Happy Birthday to You!
- Author: Dr. Seuss
- Language: English
- Genre: Children's literature
- Publisher: Random House
- Publication date: August 12, 1959 (renewed in 1987)
- Publication place: United States
- Media type: Print (hardcover and paperback)
- Pages: 64 pages
- Preceded by: Yertle the Turtle and Other Stories
- Followed by: One Fish, Two Fish, Red Fish, Blue Fish

= Happy Birthday to You! =

1959 children's book by Dr. Seuss

Happy Birthday to You! is a 1959 children's book by Dr. Seuss, the first all-color picture book.

==Plot==
It deals with a fantastic land called Katroo, where the Birthday Bird throws the reader an amazing party on their special day. It consists of a running description of a fantastical celebration, narrated in the second person, of the reader's birthday, from dawn to late night.
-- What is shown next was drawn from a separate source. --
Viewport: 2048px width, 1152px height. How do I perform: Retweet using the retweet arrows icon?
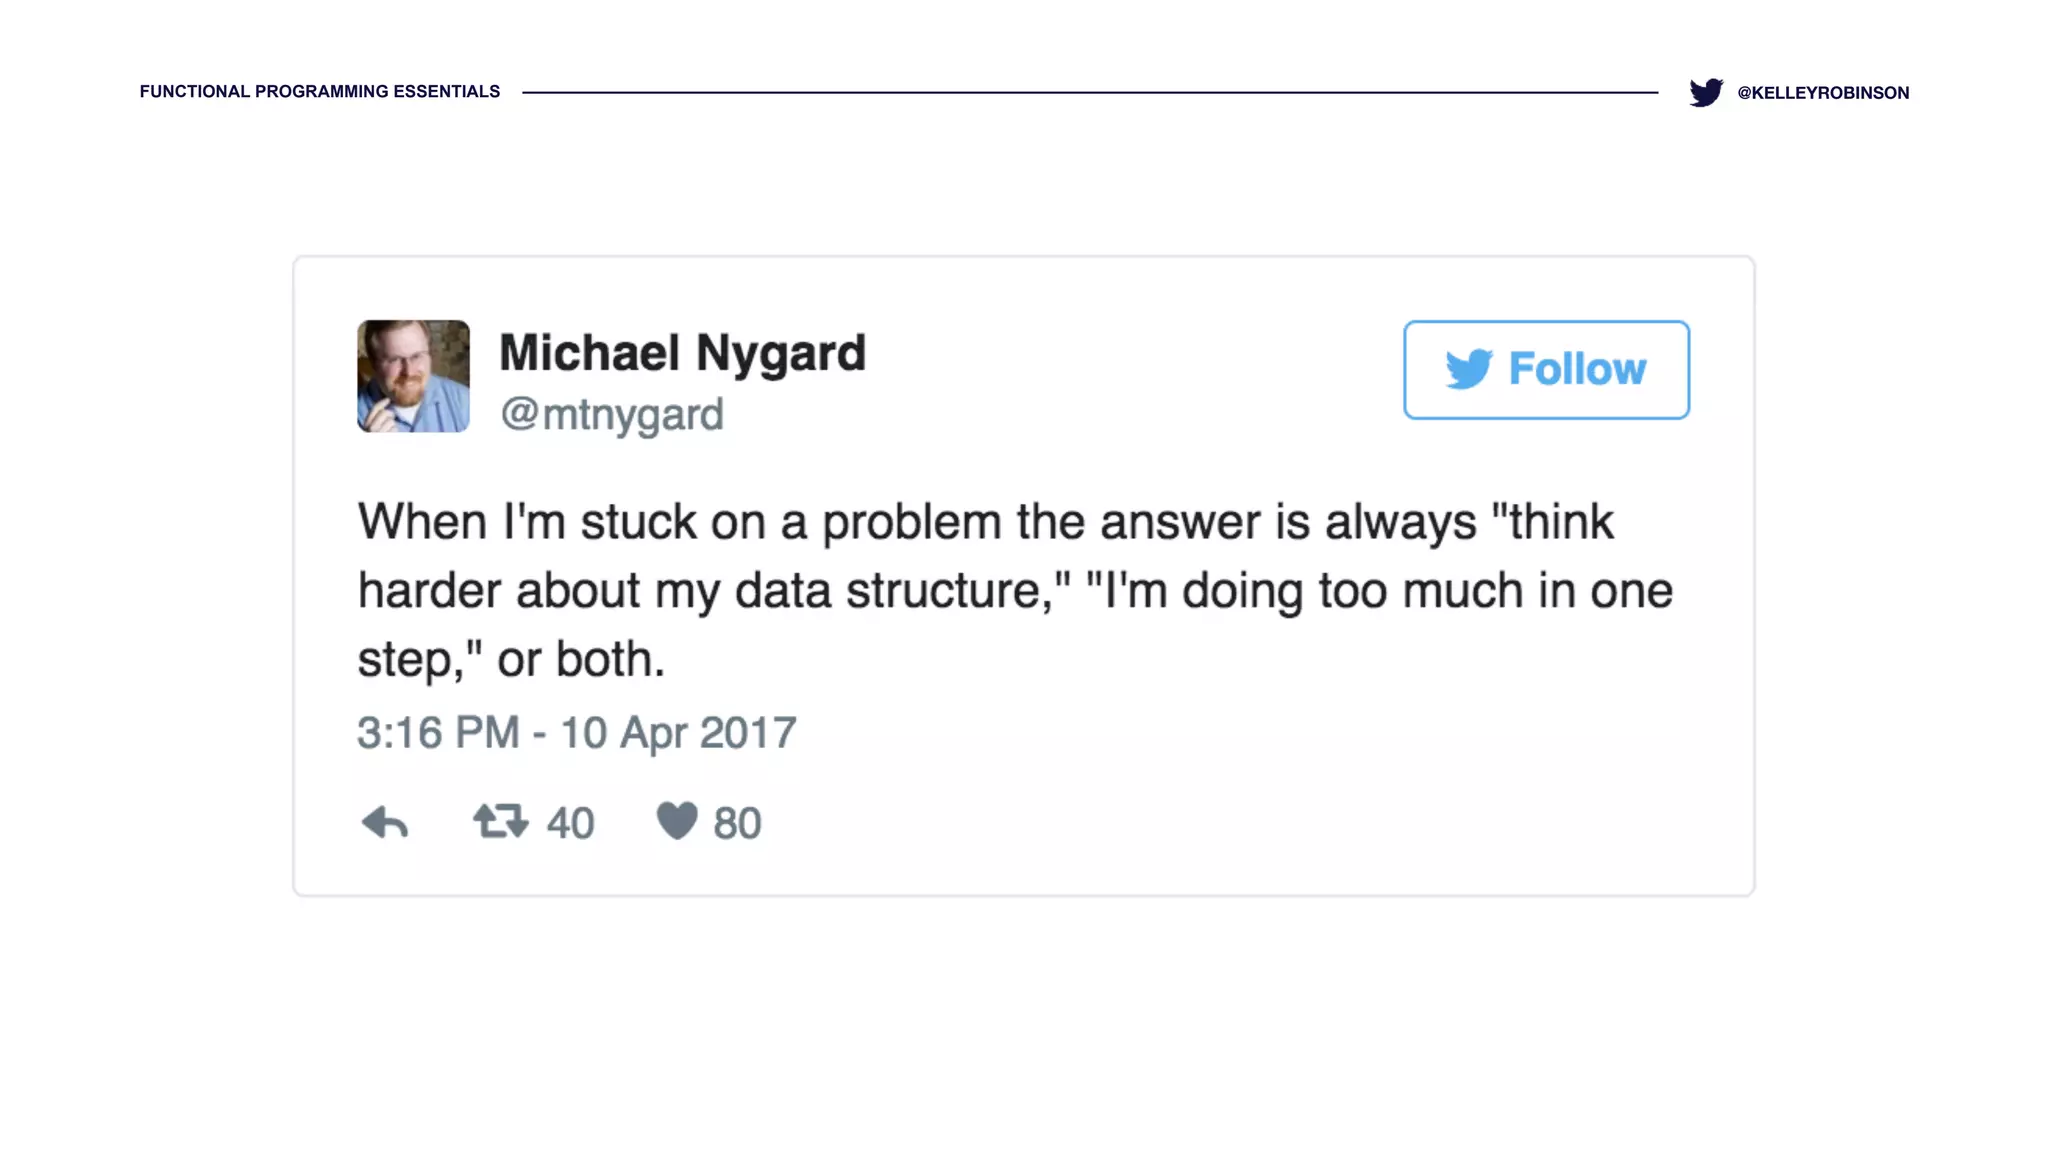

The celebration includes fantastical and colorful gifts, foods and a whirl of activities all arranged by the Birthday Bird for the reader's birthday. It focuses on the reader's self-actualization and concludes with the happy and exhausted reader falling blissfully asleep.

A popular Seuss paragraph in this book reads: "Today you are you, that is truer than true. There is no one alive who is youer than you".

==Adaptations==
Although Happy Birthday to You! was not directly adapted, The Birthday Bird appears in an episode of The Wubbulous World of Dr. Seuss.

The book is dedicated to the author's "good friends" and "The Children of San Diego County".

A film adaption of the book was pitched by John Kricfalusi to Reel FX Animation, but never came to fruition.